— BEGIN Data in this exercise —
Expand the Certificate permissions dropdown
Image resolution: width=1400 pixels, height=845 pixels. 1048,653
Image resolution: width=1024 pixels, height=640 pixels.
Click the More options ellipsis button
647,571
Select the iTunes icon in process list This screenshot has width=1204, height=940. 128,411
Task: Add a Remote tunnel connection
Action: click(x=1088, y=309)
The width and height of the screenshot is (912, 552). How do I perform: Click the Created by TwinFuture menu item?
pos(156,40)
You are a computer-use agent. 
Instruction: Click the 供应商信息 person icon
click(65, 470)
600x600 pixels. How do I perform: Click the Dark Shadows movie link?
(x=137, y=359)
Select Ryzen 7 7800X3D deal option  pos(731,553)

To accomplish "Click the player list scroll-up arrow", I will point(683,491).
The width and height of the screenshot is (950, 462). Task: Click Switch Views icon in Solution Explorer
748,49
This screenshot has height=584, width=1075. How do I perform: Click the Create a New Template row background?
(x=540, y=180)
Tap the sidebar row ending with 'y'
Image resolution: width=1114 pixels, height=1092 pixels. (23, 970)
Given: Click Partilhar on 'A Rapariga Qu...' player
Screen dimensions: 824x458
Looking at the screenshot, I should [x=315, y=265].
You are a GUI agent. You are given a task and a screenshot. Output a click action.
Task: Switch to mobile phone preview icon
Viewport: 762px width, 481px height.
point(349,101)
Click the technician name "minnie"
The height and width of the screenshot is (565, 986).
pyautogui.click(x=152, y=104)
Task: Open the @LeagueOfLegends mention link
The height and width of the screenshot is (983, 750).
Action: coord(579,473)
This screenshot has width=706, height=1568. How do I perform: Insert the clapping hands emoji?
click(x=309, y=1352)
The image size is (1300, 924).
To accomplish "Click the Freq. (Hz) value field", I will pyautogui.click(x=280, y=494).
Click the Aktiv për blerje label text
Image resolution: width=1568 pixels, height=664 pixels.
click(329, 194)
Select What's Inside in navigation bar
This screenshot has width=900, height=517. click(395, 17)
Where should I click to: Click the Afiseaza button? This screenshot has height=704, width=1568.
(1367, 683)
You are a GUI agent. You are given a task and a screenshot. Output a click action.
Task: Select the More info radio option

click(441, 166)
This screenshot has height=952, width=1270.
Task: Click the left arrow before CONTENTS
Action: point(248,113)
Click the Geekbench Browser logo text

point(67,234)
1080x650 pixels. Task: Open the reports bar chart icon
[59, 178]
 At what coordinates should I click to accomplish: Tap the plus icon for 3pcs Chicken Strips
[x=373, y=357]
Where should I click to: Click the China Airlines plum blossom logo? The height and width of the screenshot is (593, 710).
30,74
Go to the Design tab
— END Data in this exercise —
=== Set task ===
Substitute "How can I carry out" for each occurrence of "How do I perform" throughout the data above, and reproduce all of it with nothing else changed.

=== The completed task ===
Expand the Certificate permissions dropdown
Image resolution: width=1400 pixels, height=845 pixels. 1048,653
Image resolution: width=1024 pixels, height=640 pixels.
Click the More options ellipsis button
647,571
Select the iTunes icon in process list This screenshot has width=1204, height=940. 128,411
Task: Add a Remote tunnel connection
Action: click(x=1088, y=309)
The width and height of the screenshot is (912, 552). How can I carry out: Click the Created by TwinFuture menu item?
pos(156,40)
You are a computer-use agent. 
Instruction: Click the 供应商信息 person icon
click(65, 470)
600x600 pixels. How can I carry out: Click the Dark Shadows movie link?
(x=137, y=359)
Select Ryzen 7 7800X3D deal option  pos(731,553)

To accomplish "Click the player list scroll-up arrow", I will point(683,491).
The width and height of the screenshot is (950, 462). Task: Click Switch Views icon in Solution Explorer
748,49
This screenshot has height=584, width=1075. How can I carry out: Click the Create a New Template row background?
(x=540, y=180)
Tap the sidebar row ending with 'y'
Image resolution: width=1114 pixels, height=1092 pixels. (23, 970)
Given: Click Partilhar on 'A Rapariga Qu...' player
Screen dimensions: 824x458
Looking at the screenshot, I should [x=315, y=265].
You are a GUI agent. You are given a task and a screenshot. Output a click action.
Task: Switch to mobile phone preview icon
Viewport: 762px width, 481px height.
point(349,101)
Click the technician name "minnie"
The height and width of the screenshot is (565, 986).
pyautogui.click(x=152, y=104)
Task: Open the @LeagueOfLegends mention link
The height and width of the screenshot is (983, 750).
Action: coord(579,473)
This screenshot has width=706, height=1568. How can I carry out: Insert the clapping hands emoji?
click(x=309, y=1352)
The image size is (1300, 924).
To accomplish "Click the Freq. (Hz) value field", I will pyautogui.click(x=280, y=494).
Click the Aktiv për blerje label text
Image resolution: width=1568 pixels, height=664 pixels.
click(329, 194)
Select What's Inside in navigation bar
This screenshot has width=900, height=517. click(395, 17)
Where should I click to: Click the Afiseaza button? This screenshot has height=704, width=1568.
(1367, 683)
You are a GUI agent. You are given a task and a screenshot. Output a click action.
Task: Select the More info radio option

click(441, 166)
This screenshot has height=952, width=1270.
Task: Click the left arrow before CONTENTS
Action: point(248,113)
Click the Geekbench Browser logo text

point(67,234)
1080x650 pixels. Task: Open the reports bar chart icon
[59, 178]
 At what coordinates should I click to accomplish: Tap the plus icon for 3pcs Chicken Strips
[x=373, y=357]
Where should I click to: Click the China Airlines plum blossom logo? The height and width of the screenshot is (593, 710).
30,74
Go to the Design tab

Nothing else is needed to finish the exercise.